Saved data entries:
:::
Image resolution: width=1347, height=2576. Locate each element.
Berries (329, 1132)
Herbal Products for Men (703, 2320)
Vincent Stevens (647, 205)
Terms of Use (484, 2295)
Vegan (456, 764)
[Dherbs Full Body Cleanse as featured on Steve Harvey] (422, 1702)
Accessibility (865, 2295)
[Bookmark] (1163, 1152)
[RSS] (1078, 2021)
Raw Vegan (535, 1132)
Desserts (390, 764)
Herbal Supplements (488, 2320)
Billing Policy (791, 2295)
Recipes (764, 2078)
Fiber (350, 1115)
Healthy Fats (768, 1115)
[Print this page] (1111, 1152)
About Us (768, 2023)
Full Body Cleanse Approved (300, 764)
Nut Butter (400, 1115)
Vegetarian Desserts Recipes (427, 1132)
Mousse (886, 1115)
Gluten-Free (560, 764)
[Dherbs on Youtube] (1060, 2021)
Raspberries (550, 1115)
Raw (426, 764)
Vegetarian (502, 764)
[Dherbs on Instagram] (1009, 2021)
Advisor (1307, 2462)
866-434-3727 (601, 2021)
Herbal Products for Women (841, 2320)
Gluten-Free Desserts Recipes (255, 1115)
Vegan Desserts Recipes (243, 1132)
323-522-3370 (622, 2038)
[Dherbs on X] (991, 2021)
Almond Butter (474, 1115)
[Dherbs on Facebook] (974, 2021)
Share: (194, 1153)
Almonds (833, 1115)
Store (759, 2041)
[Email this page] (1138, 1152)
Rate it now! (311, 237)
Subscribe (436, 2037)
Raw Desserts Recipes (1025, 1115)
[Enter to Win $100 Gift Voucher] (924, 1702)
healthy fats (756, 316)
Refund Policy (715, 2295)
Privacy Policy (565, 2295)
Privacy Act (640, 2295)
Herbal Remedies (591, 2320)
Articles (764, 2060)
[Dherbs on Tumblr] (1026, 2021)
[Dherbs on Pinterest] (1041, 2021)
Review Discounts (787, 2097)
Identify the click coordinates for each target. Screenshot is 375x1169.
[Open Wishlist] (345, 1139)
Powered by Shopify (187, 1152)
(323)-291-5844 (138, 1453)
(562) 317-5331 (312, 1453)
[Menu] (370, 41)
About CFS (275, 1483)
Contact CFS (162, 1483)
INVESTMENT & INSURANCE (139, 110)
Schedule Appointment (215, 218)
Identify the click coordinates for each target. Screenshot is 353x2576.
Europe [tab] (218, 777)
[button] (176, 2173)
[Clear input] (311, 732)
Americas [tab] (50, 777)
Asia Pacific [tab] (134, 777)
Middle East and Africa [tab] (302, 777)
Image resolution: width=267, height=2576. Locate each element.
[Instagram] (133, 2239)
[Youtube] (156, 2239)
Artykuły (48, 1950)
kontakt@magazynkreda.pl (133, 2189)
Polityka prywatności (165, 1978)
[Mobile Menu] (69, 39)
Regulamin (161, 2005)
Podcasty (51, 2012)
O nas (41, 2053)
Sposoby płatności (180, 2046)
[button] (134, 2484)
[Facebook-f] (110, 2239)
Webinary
:::
=== EXERCISE BRIEF ===
What is needed is an exact copy of the entries above, from the first line through the line holding "Gluten-Free (560, 764)", with both of those lines kept; please give nothing else.

=== EXERCISE RESPONSE ===
Image resolution: width=1347, height=2576. Locate each element.
Berries (329, 1132)
Herbal Products for Men (703, 2320)
Vincent Stevens (647, 205)
Terms of Use (484, 2295)
Vegan (456, 764)
[Dherbs Full Body Cleanse as featured on Steve Harvey] (422, 1702)
Accessibility (865, 2295)
[Bookmark] (1163, 1152)
[RSS] (1078, 2021)
Raw Vegan (535, 1132)
Desserts (390, 764)
Herbal Supplements (488, 2320)
Billing Policy (791, 2295)
Recipes (764, 2078)
Fiber (350, 1115)
Healthy Fats (768, 1115)
[Print this page] (1111, 1152)
About Us (768, 2023)
Full Body Cleanse Approved (300, 764)
Nut Butter (400, 1115)
Vegetarian Desserts Recipes (427, 1132)
Mousse (886, 1115)
Gluten-Free (560, 764)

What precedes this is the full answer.